#### Instructions to follow
Transcribe the full passage below on how new technologies are changing the logistics industry, word for word.

#### Text excerpt

Industries around the globe are going through a complete digital transformation. We’re using the Internet of Things to treat patients remotely, we’re having groceries delivered to our door via a mobile device, and we are using IoT and iPads for children in schools.
Over the next decade, new technologies are going to start rapidly changing the logistics industry, and an industry of this size, it can surely make a huge impact.
Just a few years ago, the global logistics market was worth around $4 trillion. That is a whopping 10 percent of global GDP. With upcoming, innovative technologies such as 3D printers, drones, and self-driving cars, these numbers can skyrocket.
Around 19 percent of manufacturers and retail companies are already using 3D printers in their organizations, but according to 3PL Selection, only about 1.5 percent of these organizations can consider themselves experts at it. Over the next few decades, we will see much more 3D print shops popping up as a logistics IT solution.

#### Records provided
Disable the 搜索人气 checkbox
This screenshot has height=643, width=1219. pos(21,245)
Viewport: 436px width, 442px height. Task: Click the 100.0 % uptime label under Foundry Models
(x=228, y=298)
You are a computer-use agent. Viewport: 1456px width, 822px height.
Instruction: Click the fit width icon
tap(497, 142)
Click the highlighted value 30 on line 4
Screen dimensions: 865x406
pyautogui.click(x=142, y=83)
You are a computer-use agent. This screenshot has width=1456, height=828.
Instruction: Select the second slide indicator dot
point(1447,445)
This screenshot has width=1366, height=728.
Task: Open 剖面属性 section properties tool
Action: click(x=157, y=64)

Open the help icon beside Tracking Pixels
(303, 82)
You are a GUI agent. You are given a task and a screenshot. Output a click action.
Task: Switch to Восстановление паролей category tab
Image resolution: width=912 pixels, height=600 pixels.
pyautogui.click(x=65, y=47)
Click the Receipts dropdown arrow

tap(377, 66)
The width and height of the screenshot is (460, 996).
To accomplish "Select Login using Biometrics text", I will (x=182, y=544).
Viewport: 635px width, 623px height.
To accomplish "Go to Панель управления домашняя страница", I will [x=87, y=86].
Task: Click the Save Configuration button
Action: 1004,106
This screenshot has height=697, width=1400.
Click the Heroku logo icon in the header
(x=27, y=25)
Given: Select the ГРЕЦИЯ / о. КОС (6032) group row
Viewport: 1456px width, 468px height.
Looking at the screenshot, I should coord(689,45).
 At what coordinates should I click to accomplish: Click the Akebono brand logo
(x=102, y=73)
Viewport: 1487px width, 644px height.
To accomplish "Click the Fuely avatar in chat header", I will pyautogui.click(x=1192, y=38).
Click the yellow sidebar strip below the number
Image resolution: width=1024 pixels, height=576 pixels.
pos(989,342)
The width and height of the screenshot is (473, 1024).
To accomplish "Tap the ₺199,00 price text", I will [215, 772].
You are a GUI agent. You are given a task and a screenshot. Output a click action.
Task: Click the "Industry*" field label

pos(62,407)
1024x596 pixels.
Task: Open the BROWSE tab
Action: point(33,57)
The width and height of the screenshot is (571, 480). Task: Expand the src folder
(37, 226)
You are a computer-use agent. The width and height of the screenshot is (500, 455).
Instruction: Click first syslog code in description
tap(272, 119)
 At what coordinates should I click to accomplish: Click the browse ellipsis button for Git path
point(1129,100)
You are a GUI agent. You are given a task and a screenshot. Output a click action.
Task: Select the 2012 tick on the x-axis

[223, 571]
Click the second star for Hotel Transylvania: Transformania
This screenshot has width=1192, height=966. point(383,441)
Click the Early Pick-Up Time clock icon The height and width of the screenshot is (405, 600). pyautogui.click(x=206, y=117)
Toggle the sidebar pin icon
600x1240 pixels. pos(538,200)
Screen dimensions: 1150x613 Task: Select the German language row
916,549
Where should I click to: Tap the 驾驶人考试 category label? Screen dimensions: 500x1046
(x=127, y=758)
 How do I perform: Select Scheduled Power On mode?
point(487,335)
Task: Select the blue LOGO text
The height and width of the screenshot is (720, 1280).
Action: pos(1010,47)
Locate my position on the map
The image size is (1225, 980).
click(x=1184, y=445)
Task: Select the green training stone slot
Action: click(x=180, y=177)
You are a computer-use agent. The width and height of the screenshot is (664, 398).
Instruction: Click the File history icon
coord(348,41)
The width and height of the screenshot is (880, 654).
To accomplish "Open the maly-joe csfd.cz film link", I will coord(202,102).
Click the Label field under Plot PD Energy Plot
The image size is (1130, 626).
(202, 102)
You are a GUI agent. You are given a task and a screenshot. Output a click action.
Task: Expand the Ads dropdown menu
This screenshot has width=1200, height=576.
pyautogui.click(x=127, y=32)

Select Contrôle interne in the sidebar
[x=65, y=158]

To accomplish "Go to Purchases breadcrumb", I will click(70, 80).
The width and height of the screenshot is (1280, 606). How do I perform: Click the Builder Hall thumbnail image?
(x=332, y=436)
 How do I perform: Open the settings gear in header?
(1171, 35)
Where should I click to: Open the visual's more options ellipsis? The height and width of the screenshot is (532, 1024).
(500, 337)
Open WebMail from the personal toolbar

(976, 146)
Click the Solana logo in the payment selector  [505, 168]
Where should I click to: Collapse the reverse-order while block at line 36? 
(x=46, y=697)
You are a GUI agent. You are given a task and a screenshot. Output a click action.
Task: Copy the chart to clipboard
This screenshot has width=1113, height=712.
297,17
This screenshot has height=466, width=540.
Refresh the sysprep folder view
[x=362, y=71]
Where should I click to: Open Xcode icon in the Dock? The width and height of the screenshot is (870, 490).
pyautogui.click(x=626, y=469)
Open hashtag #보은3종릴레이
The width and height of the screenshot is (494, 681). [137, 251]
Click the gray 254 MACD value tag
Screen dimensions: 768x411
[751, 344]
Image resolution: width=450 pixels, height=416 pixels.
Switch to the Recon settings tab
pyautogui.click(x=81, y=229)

#### Task answer
Industries around the globe are going through a complete digital transformation. We’re using the Internet of Things to treat patients remotely, we’re having groceries delivered to our door via a mobile device, and we are using IoT and iPads for children in schools.
Over the next decade, new technologies are going to start rapidly changing the logistics industry, and an industry of this size, it can surely make a huge impact.
Just a few years ago, the global logistics market was worth around $4 trillion. That is a whopping 10 percent of global GDP. With upcoming, innovative technologies such as 3D printers, drones, and self-driving cars, these numbers can skyrocket.
Around 19 percent of manufacturers and retail companies are already using 3D printers in their organizations, but according to 3PL Selection, only about 1.5 percent of these organizations can consider themselves experts at it. Over the next few decades, we will see much more 3D print shops popping up as a logistics IT solution.